Conséquences quant aux fins thérapeutiques :
A- Suppression de la douleur «signal» (car plus de rôle dès lors que la maladie est prise en charge), abaissement de la douleur chronique (qui prend fin avec la fin de la maladie elle-même). Abandon de l’esprit à l’imaginaire, identification au corps propre.
B- Le deuil, i.e. l’acceptation de nouvelles contraintes existentielles, et, plus essentiellement, acceptation de la finitude. Abandon de la personne au mystère, aux voies impénétrables, à l’incompréhensible, au non-savoir.
C- La sérénité, i.e. visualisation de futurs jours meilleurs. Confiance, abandon de l’individu au thérapeute. Création d’un «patient».
D- L’entente. Avoir trouvé une «oreille». Abandon du sujet à son propre discours.
Conséquences quant aux moyens thérapeutiques.
A- Anti-douleur.
B- Le silence. L’acceptation de l’imcommunicabilité radicale de la douleur et le respect de la solitude essentielle du travail de deuil.
C- Transparence du diagnostic, exposé clair des traitements possibles et de leurs conséquences, abandon du choix du traitement au malade (pour qu’il accepte de s’abandonner lui-même ensuite).

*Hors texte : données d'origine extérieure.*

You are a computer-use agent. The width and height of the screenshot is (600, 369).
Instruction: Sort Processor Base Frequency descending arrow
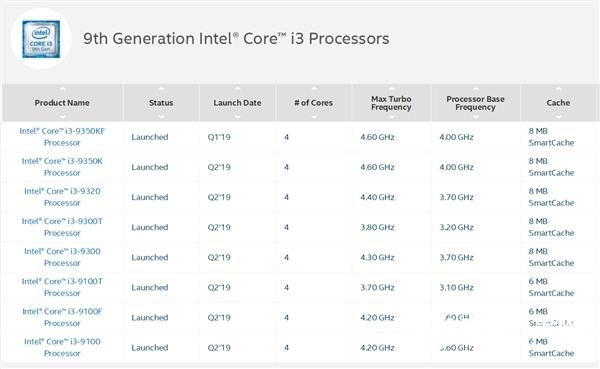tap(475, 117)
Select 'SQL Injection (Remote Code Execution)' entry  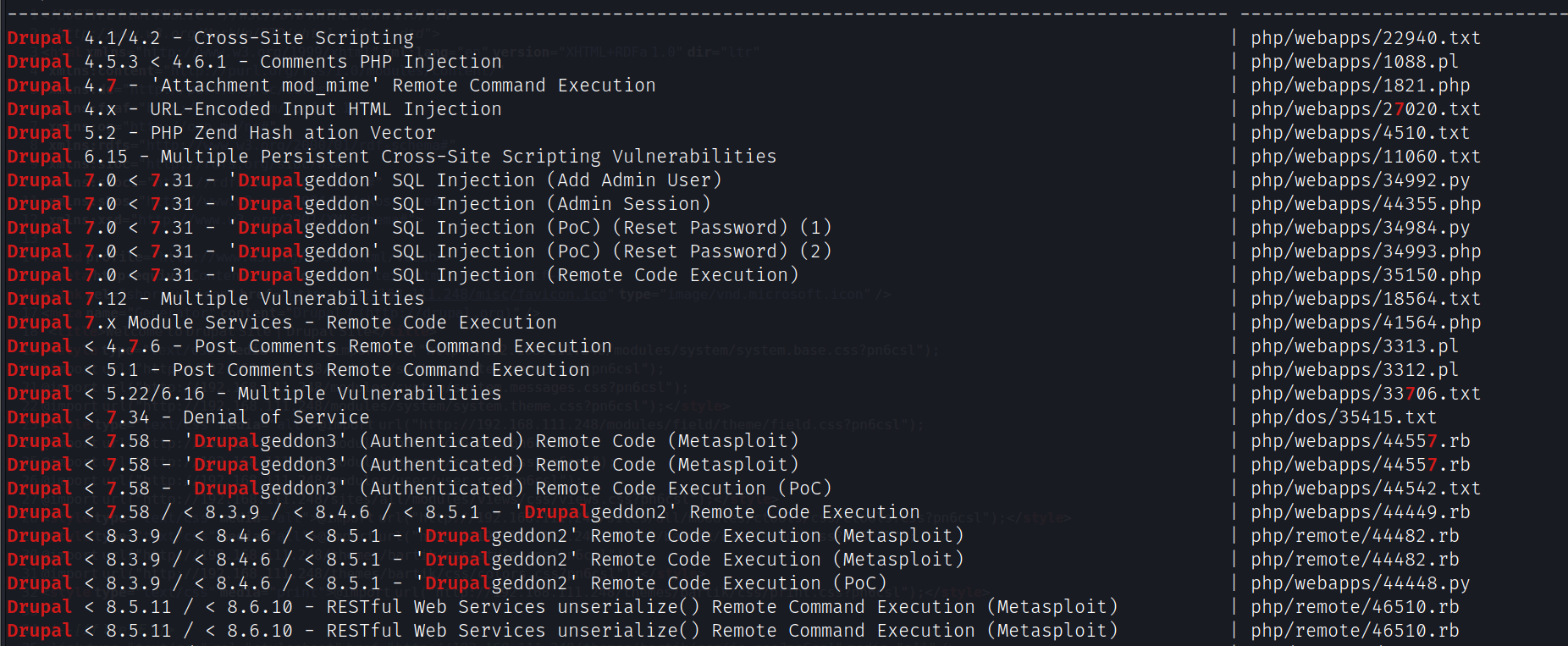pyautogui.click(x=595, y=275)
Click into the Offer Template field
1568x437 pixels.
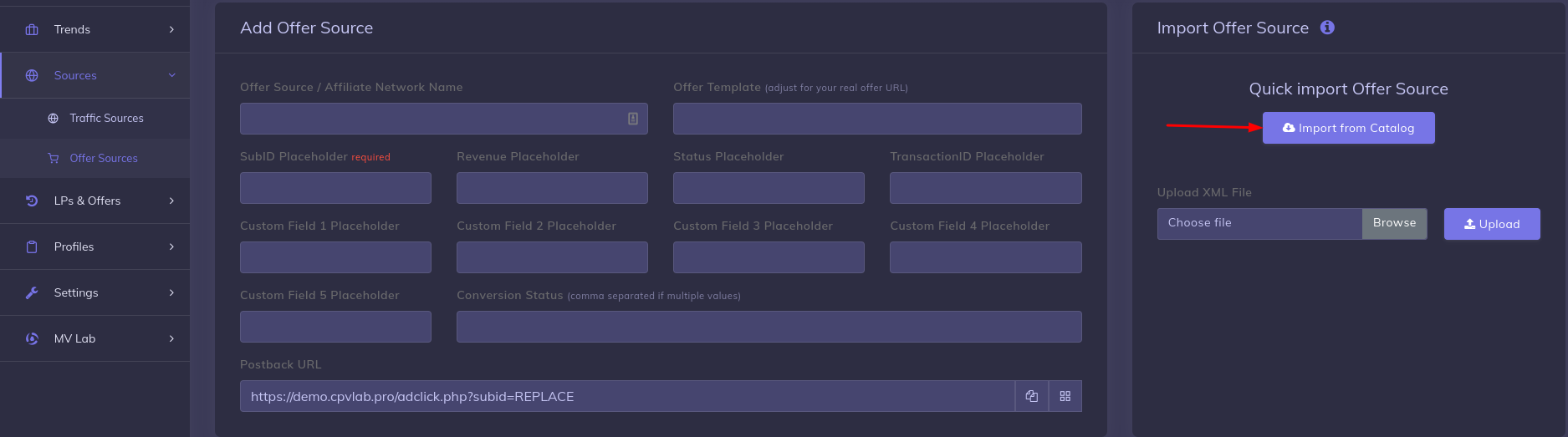tap(876, 119)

D- Le don. Donner les conditions favorables à l’émergence du discours de l’Autre, cf Freud (écoute, interprétation, transfert), Lacan (économie structurale des 4 discours fondamentaux, Parler depuis le non-savoir…), Kierkegaard (la grâce), Lévinas (accueillir la vérité de la parole de l’Autre)… Bref, une question d’éthique.